# What's the truth behind climber's jerseys?



## bikewriter (Sep 2, 2002)

Never owned a "climber's jersey". Are they a big difference in hot, humid dry heat?

And is it true about the need for sunscreen under the jersey due to near-see thru material?

With winter hitting my parts local shops are having big sales, but thought I'd post to see what the skinny is. Are they just marketing?


----------



## SilverStar07 (May 18, 2011)

I bought a "climbing" jersey for a ride I was doing that had expected temps of 110+, which it did. I don't know how a "standard" jersey would of fared in the same situation but I can say that "climbing" jersey I bought is one of the most comfortable jersey's I have ever worn. The material is thin and it definitely lets more air through so it's not great on cooler days. As far as needing extra sunscreen mine specifically calls out that it has a SPF50 block rating and it seemed to work, after the +4 hr ride with no shade I had no issues.

SS-


----------



## MMsRepBike (Apr 1, 2014)

I don't like the fit of the Castelli climber's jersey. Has a big pot belly provision for some reason. Both version one and two.

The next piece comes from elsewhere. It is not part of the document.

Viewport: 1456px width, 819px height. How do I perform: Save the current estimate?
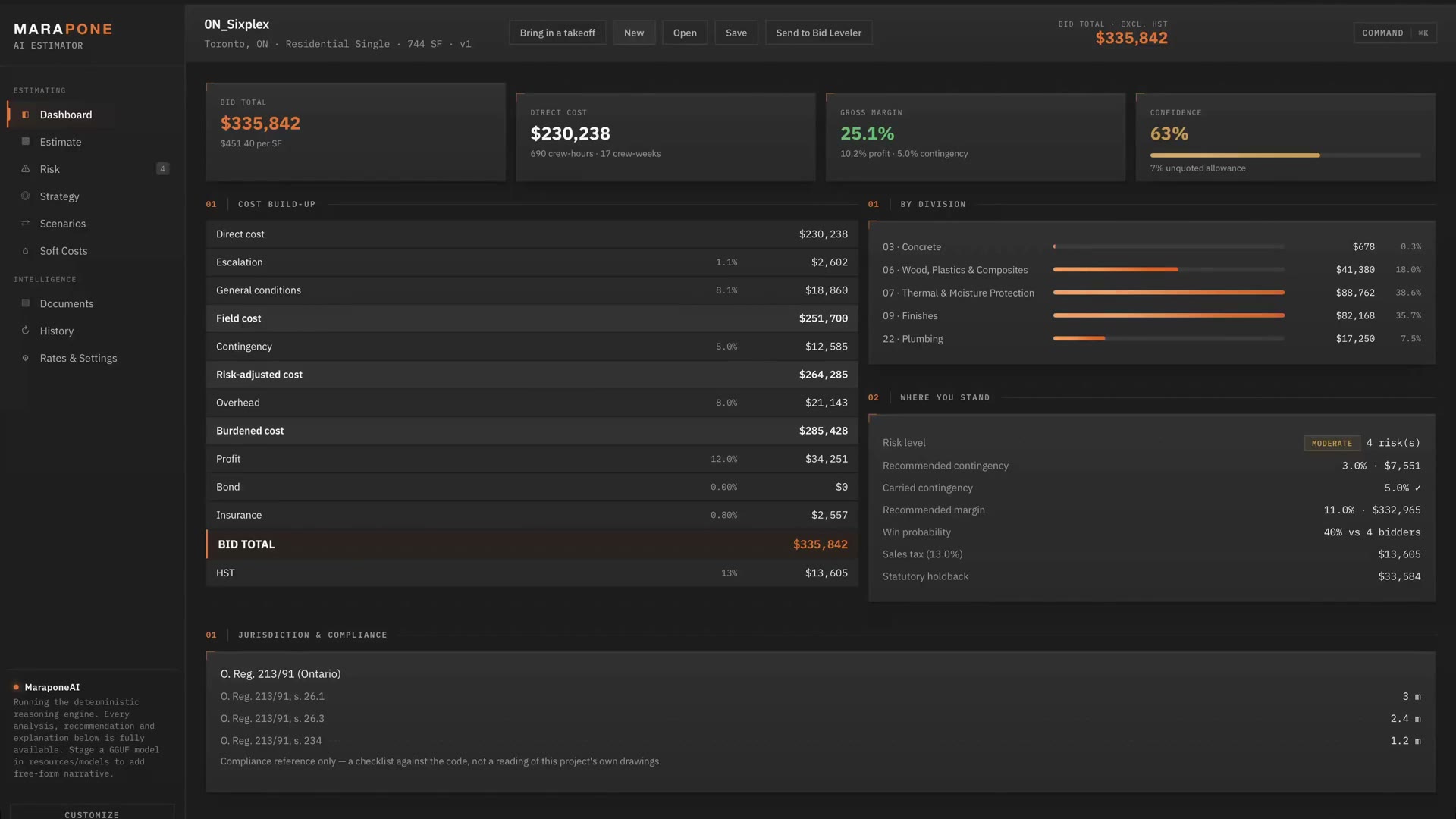click(x=736, y=33)
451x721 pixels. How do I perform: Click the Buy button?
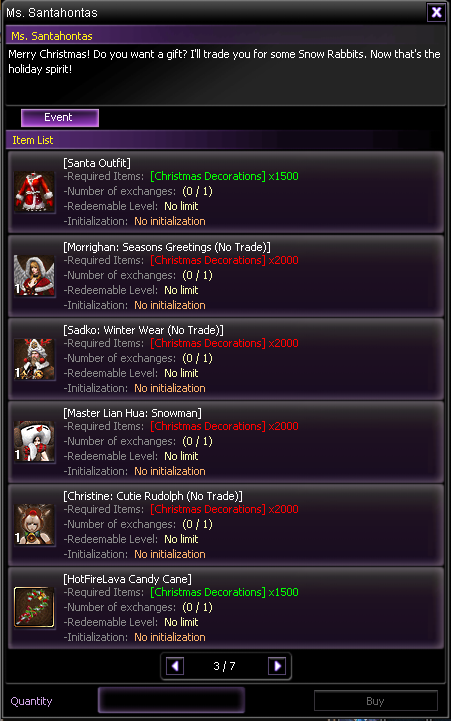[376, 701]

The jersey I use would qualify as a long sleeve climber's jersey. It's a thin and tight mesh covering the front and back. Yes, the sun does get in, but not quite enough to burn me on this jersey and I burn easy. I certainly have tan lines on my back from my bibs, but no burning issues.

Other jerseys, like the Rapha one, are not a tight mesh, they're more of an open mesh. On ones like that you will need sunscreen no doubt.

I find, personally, that the tight long white sleeves and mesh front and back is the combo that keeps me coolest. Some people hate sleeves, some like short ones, some longer, some full length. The lightweight mesh front and back are key though for climbing and really hot temps if you ask me, no matter the sleeves.


----------



## bikewriter (Sep 2, 2002)

I noticed that about the Castelli version.
Mind divulging which brand or model of lightweight mesh you recommend?


----------



## MMsRepBike (Apr 1, 2014)

The one I have is from Nalini but I don't see it online anywhere, it's a custom kit one. I haven't found anything else that I like as much. The Assos long sleeve Mille jersey is nice if you're a bit larger, not sure what I'd call the fabrics though. The smallest one is a little big on me.


----------



## Lombard (May 8, 2014)

bikewriter said:


> Never owned a "climber's jersey". Are they a big difference in hot, *humid dry heat*?



Not sure I understand. What is humid dry heat?


----------